Это его восьмой патруль. Ему надо выдержать еще два, осложненных обязанностями командира дивизии. Помоги ему Бог…
Он не выдержит. Если только у него не будет долгого отпуска. Снова придется ему собирать Шалтая-Болтая. Может быть, побуду с ним. Может быть, на берегу он будет разговорчивее.

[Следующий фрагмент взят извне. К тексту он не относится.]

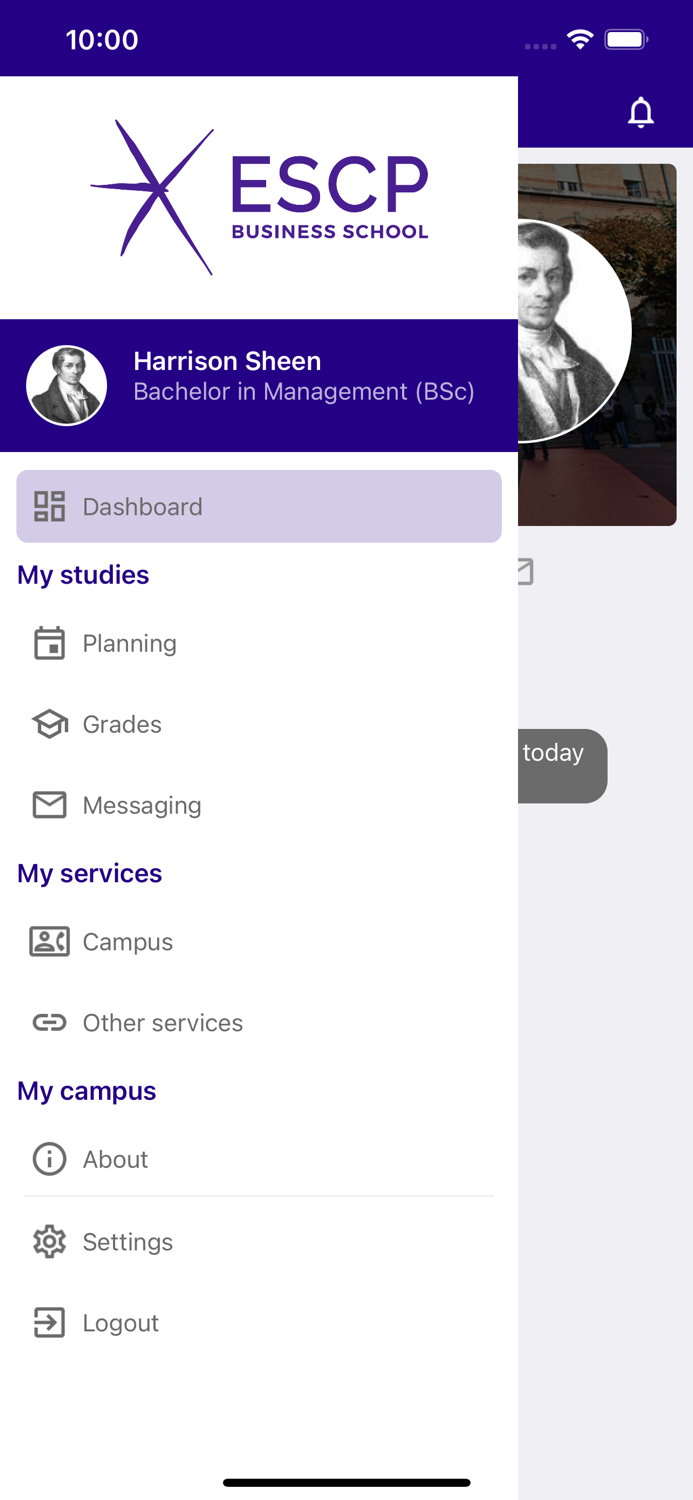Tap the battery indicator in the status bar

[627, 39]
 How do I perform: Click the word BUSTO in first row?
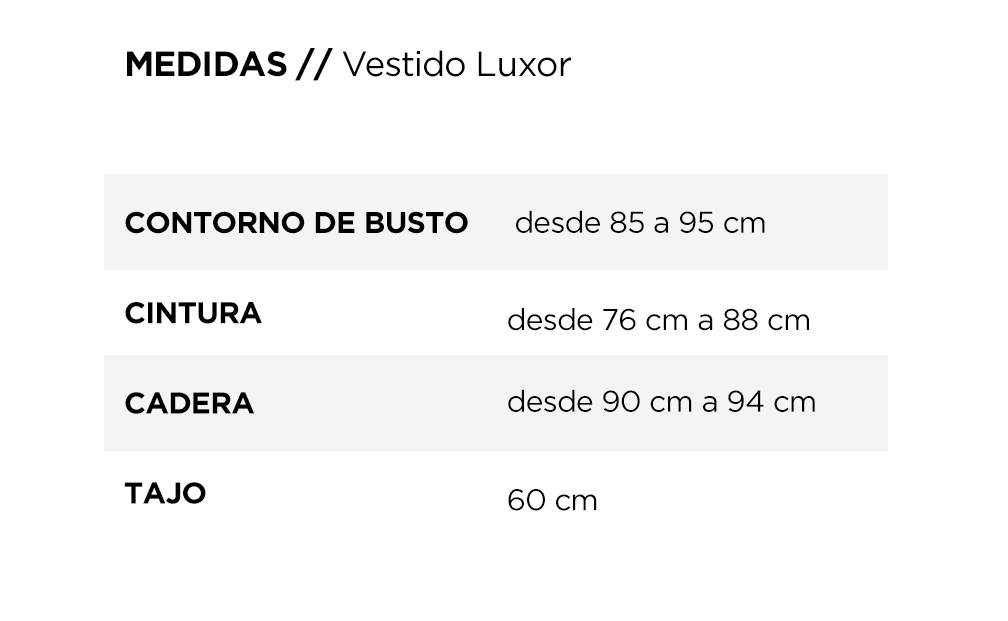click(x=416, y=223)
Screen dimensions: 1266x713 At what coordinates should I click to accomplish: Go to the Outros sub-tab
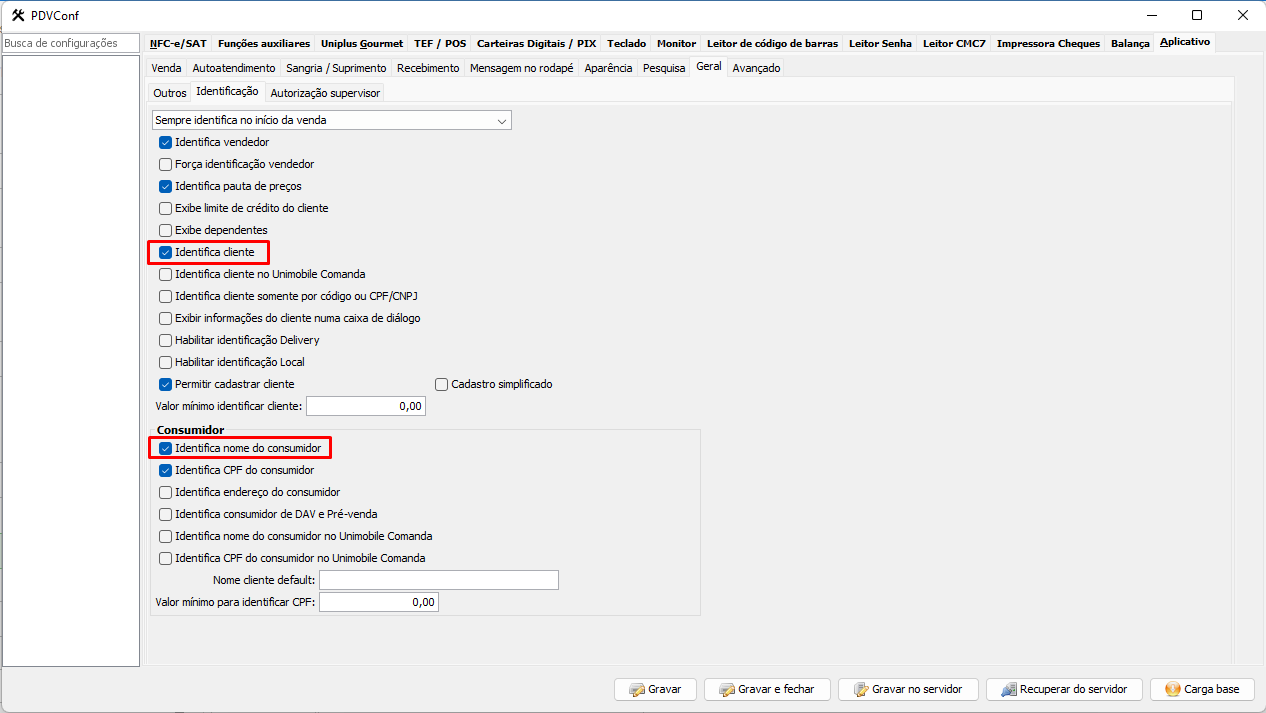click(x=170, y=93)
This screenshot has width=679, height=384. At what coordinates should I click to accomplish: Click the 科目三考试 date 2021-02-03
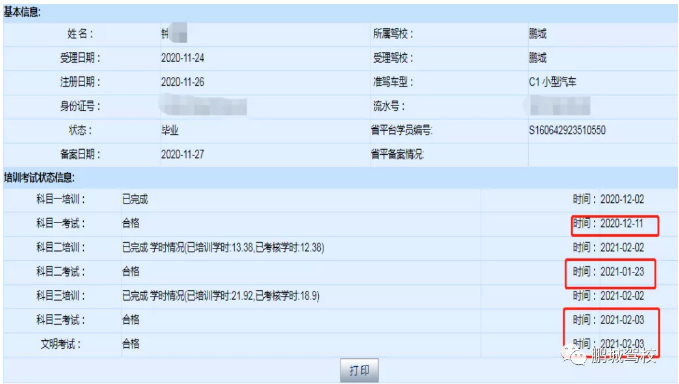point(622,320)
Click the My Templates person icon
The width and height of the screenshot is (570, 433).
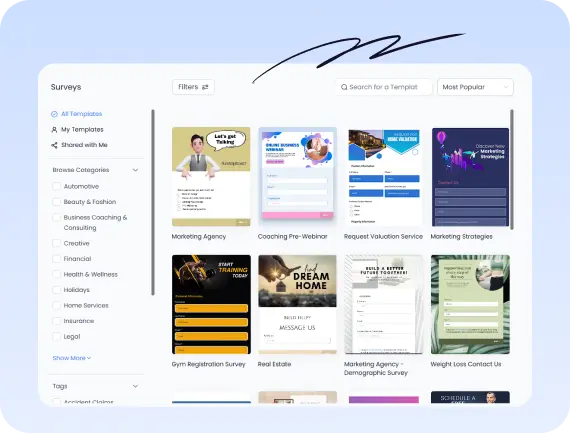54,130
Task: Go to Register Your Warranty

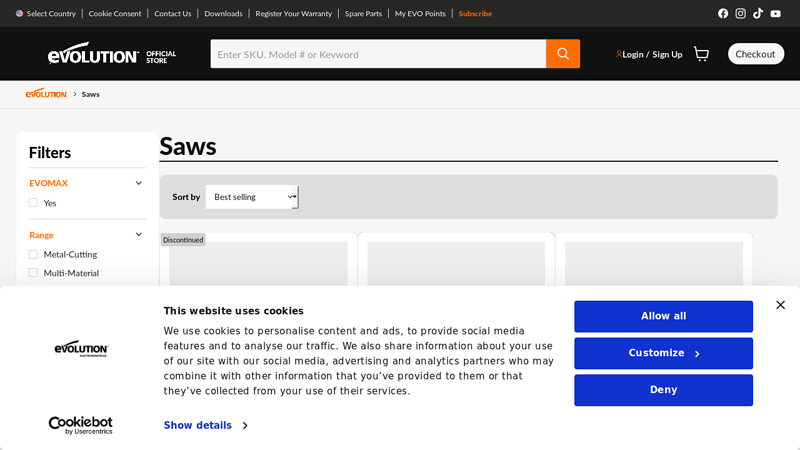Action: click(294, 13)
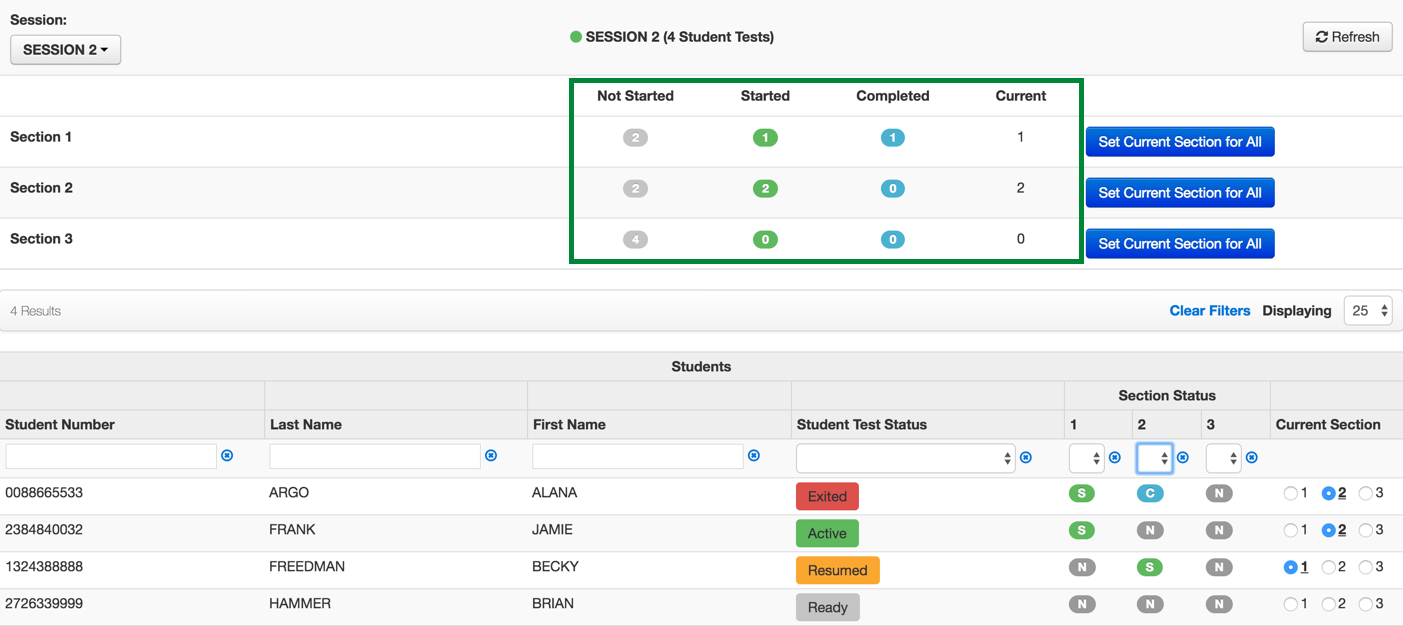Set Current Section for All on Section 3
1403x626 pixels.
pyautogui.click(x=1179, y=244)
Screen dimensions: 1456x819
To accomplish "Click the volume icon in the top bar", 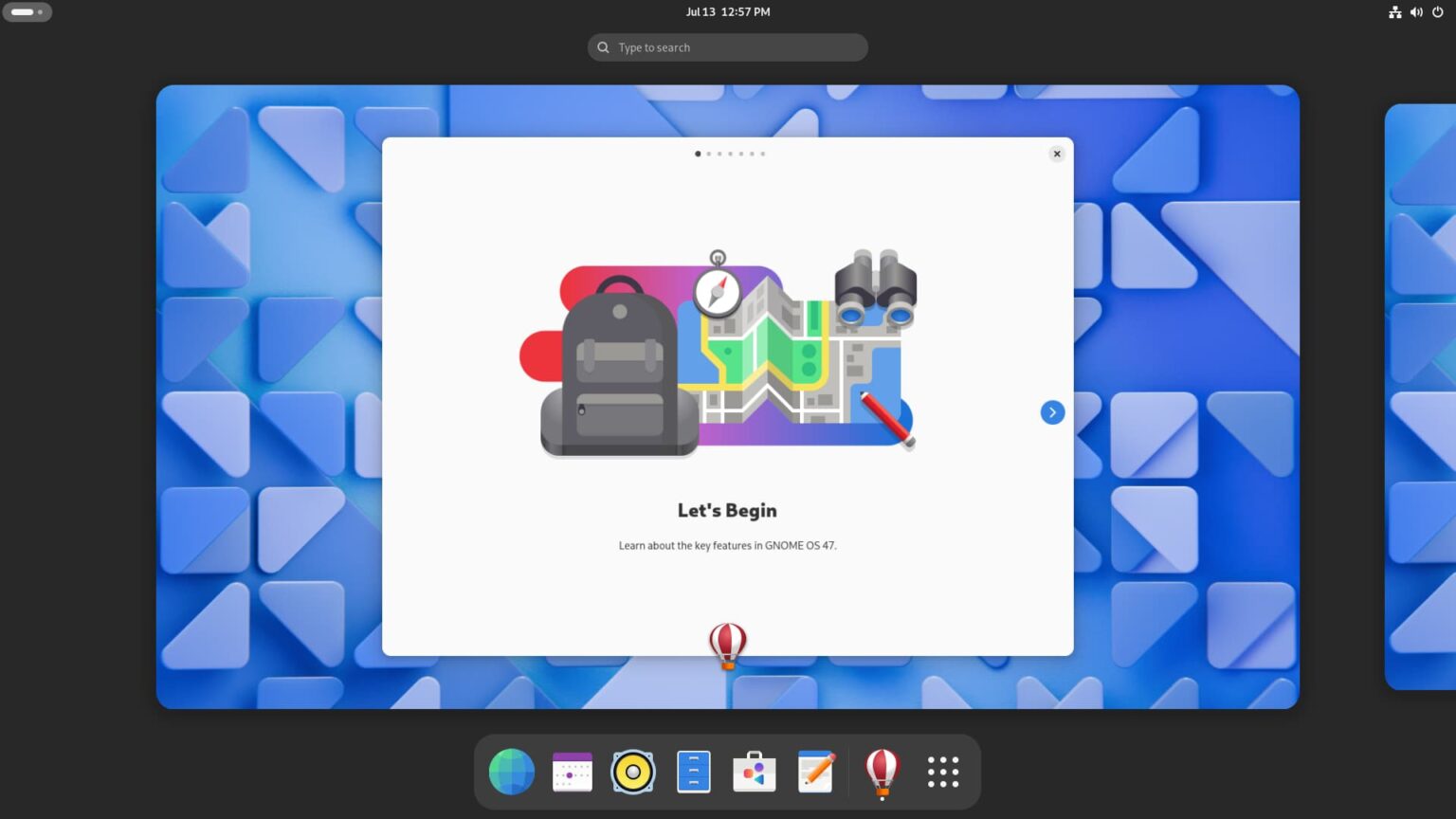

Сомневаюсь, что он вообще ест. Он похудел больше других, пожелтел сильнее. Все мы украшены пятнами лишаев, но с ним никто не сравнится. Бугры вен на висках. Лоб, стиснутый болью. Руки дрожат, он их прячет в карманах.
Он на самом краю, держится только силой воли. Потому что он должен. У него есть семья, которую надо привести домой.
Я теперь лучше его понимаю. Этот патруль оказался выше его сил, слишком тяжким бременем лег на плечи. И все же он владеет собой. Раб своего долга.
А Яневич? Примеряет мантию? Он все знает. Видит, понимает и знает. Проведя почти все время в оружейном отсеке, я пропустил кульминационные моменты его роста, его падения в ужас собственного будущего.
Но он молод. Он свеж. Его душа еще не выдохлась. Еще на несколько полетов он годится. Если командир сломается, он займет его место. У него сил пока хватит.
– Пора, командир.
– Прыгайте, мистер Уэстхауз!
В голосе Старика уже не звенит прежняя сила, но он достаточно спокоен.